El máximo tribunal rechazó intervenir de manera directa en el expediente por la Ley de Modernización Laboral al considerar que no se daban las condiciones excepcionales. El planteo oficial fue declarado inadmisible y la discusión continuará en otras instancias judiciales.
La Corte Suprema de Justicia desestimó el recurso de per saltum presentado por el Gobierno nacional para que el tribunal asumiera en forma inmediata el tratamiento judicial de la reforma laboral. Con la decisión, el conflicto por la validez de varios artículos de la Ley de Modernización Laboral seguirá su curso en los tribunales inferiores, sin que la Corte se pronunciara sobre el fondo de la cuestión.
El planteo había sido impulsado por la Procuración del Tesoro con el objetivo de que el máximo tribunal acelerara una definición sobre la constitucionalidad de la norma y dejara sin efecto las medidas cautelares que suspendieron parte de su aplicación, entre ellas una promovida por la CGT. El Ejecutivo argumentó que existía gravedad institucional y urgencia, requisitos centrales para habilitar el mecanismo del per saltum.

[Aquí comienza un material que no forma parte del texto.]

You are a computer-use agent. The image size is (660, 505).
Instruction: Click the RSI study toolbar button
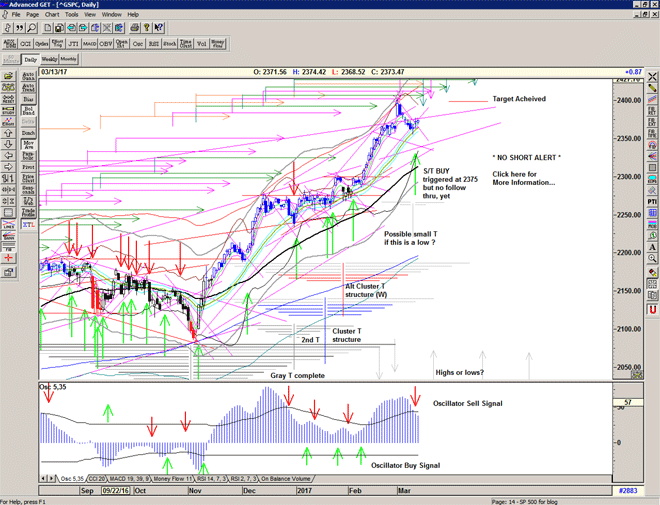click(154, 43)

Sin embargo, los jueces Horacio Rosatti, Carlos Rosenkrantz y Ricardo Lorenzetti concluyeron que el caso no reunía las condiciones excepcionales previstas en la ley y declararon inadmisible la presentación. En una resolución breve, la Corte se limitó a rechazar el recurso sin ingresar en el análisis de la reforma laboral.
La trama judicial
El pedido del Gobierno había sido presentado el 16 de abril, luego de que el Juzgado Nacional de Primera Instancia del Trabajo N.º 63 suspendiera la aplicación de 83 artículos de la ley. Esa decisión fue posteriormente revocada por la Cámara Nacional de Apelaciones del Trabajo, que restituyó la vigencia de la norma, un dato que en el ámbito judicial fue señalado como un factor que volvía “inoficioso” el per saltum en esta etapa del proceso.
En su presentación, la Procuración sostuvo que el juez laboral que dictó la cautelar era incompetente, cuestionó la existencia de un caso judicial válido y negó la legitimación colectiva de la CGT para impulsar la acción. También reclamó que se suspendieran los efectos de la sentencia hasta que la Corte resolviera en forma definitiva.
Más allá del rechazo del máximo tribunal, el expediente continuará tramitándose en el fuero contencioso administrativo federal. En ese sentido, la Sala IV de la Cámara en lo Contencioso Administrativo ordenó recientemente que el juez laboral Raúl Horacio Ojeda remita las actuaciones y dejó establecido que la discusión sobre la competencia del caso ya quedó saldada.
La decisión de la Corte significó un nuevo revés judicial para el Gobierno en su intento de consolidar la vigencia plena de la reforma laboral sancionada en sesiones extraordinarias, aunque el debate de fondo sobre la constitucionalidad de la norma todavía permanece abierto en los tribunales inferiores.